* Provided records:
┄┄┄┄┄┄
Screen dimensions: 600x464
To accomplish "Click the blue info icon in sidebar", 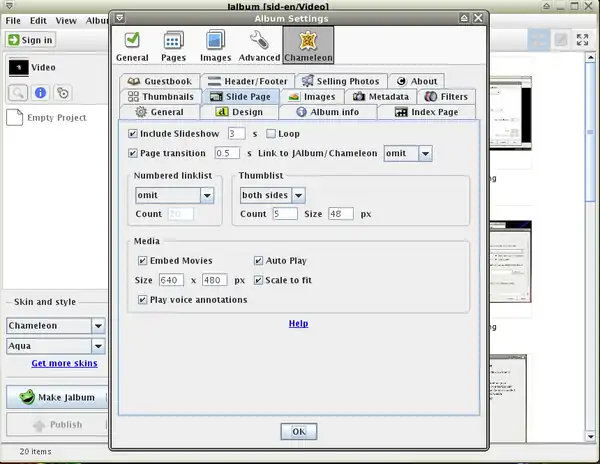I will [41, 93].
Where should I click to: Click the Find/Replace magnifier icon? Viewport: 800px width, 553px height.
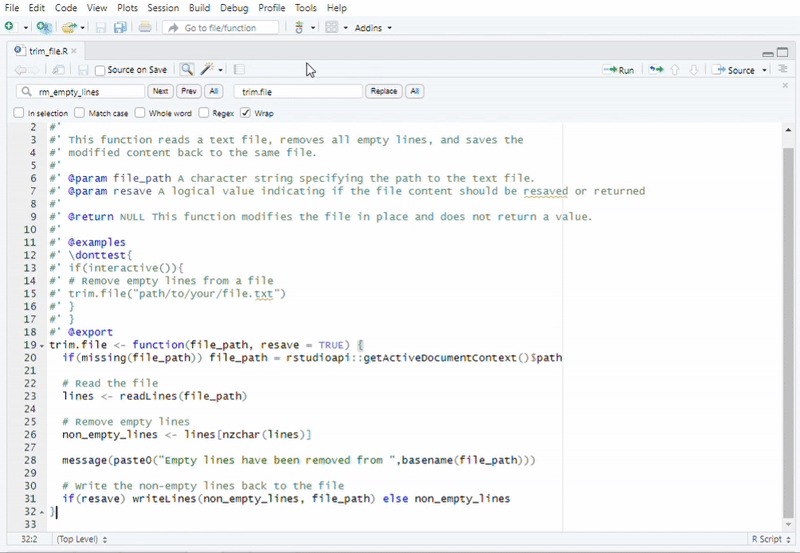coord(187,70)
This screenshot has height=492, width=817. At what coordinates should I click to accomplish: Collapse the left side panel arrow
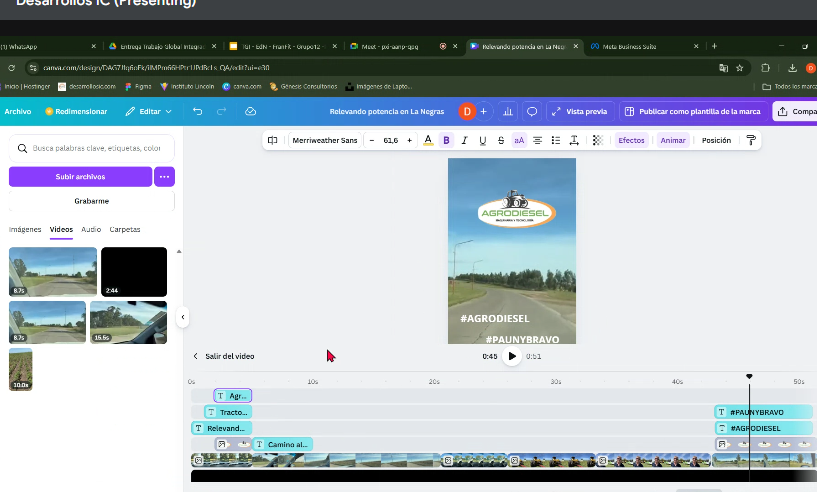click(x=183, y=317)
┄┄┄┄┄┄
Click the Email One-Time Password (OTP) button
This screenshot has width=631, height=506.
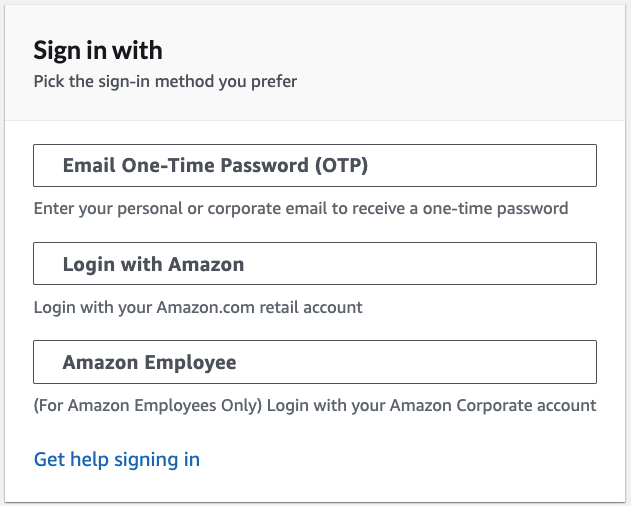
┄┄┄┄┄┄
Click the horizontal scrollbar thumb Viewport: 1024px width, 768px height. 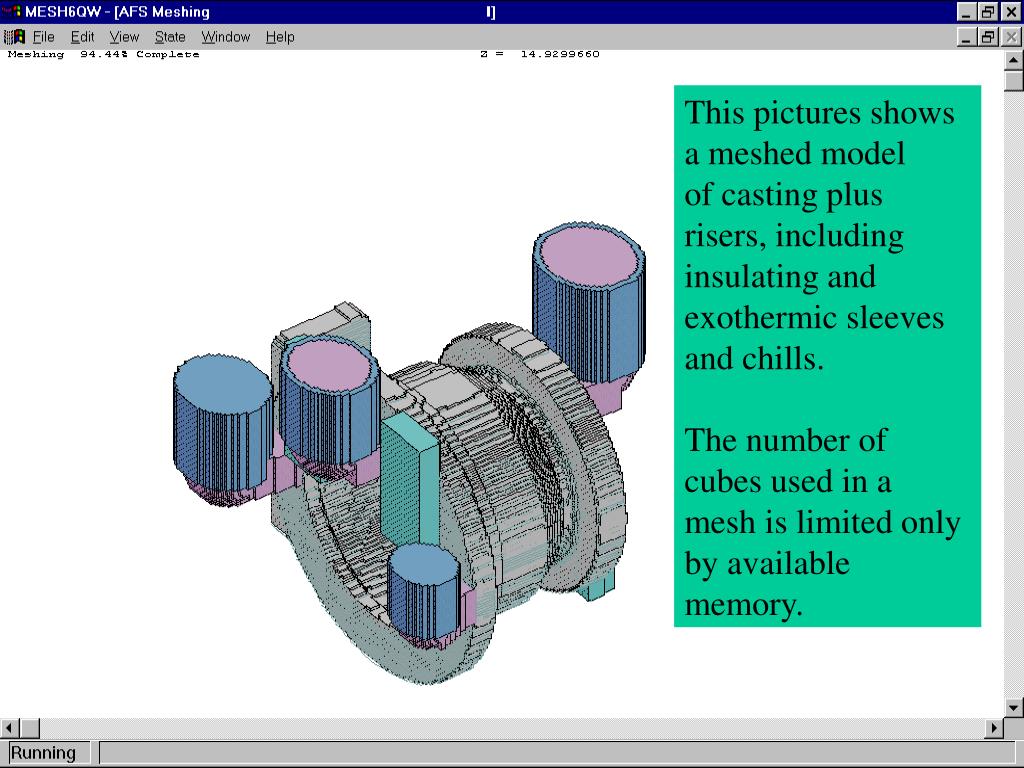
┄┄┄┄┄┄
* Your objective: Copy word for word the stretch of entries above from the line that has "Click the Email" through the line that has "This screenshot has width=631, height=506.", both ends included, and nothing outside it.

* Exercise output:
Click the Email One-Time Password (OTP) button
This screenshot has width=631, height=506.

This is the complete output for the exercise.